The most interesting cases are provided by those countries that moved from the high PFI regime to the low PFI regime, indicating that those gains to growth attainable by improving the nutritional status of the population were exhausted. A group of five Middle East and North Africa (MENA) countries (Algeria, Egypt, Morocco, Syrian Arab Republic and Tunisia), plus Papua New Guinea emerged from the high PFI regime in the 70s, an indication that the constraints imposed on growth by inadequate nutrition (but not necessarily other constraints) were probably eliminated by the massive social programmes implemented in those Arab countries following the first oil price shock. This first group of countries is joined in the low PFI regime in the 80s by Myanmar, Colombia, Costa Rica, Indonesia and Swaziland. Côte d'Ivoire, Guyana, Venezuela are classified as having emerged from the high PFI regime during the 1970s only to return to it during the 1980s. Finally, Panama and Chile, after being classified as belonging to the low PFI regime for the 1960s and 1970s, are classified as having fallen into the high PFI regime during the 1980s.

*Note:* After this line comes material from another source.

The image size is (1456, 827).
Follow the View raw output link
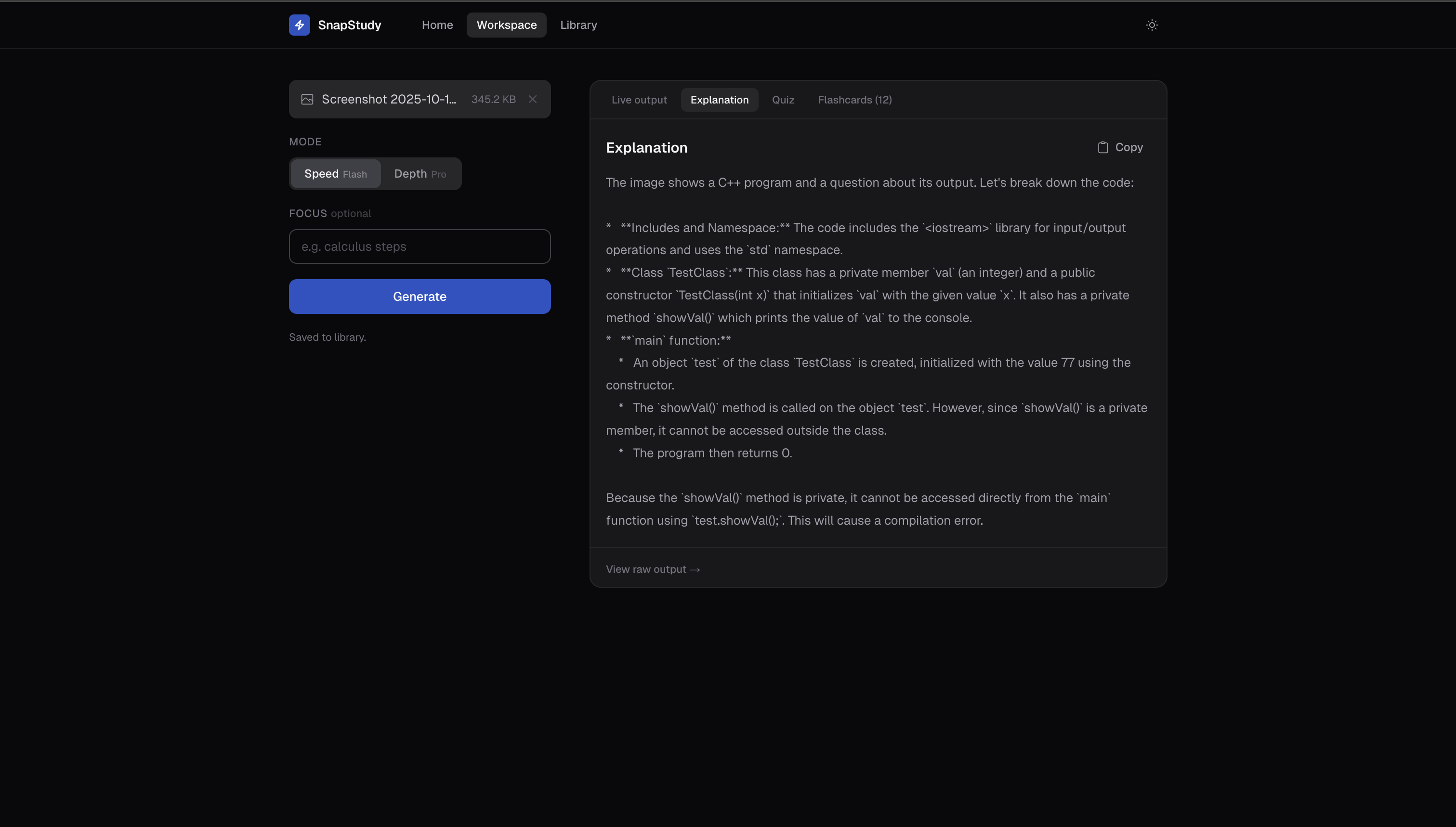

It is worth stressing that being classified as belonging to the high PFI regime does not condemn a country to low rates of growth. What it does mean is that nutritional factors are important for such countries and that there is room for improving the growth rate of GDP per caput by increasing the DES per caput. In countries operating within the low PFI regime, on the other hand, nutritional concerns are of much more limited concern, and there remains no room to improve growth performance by increasing the DES per caput.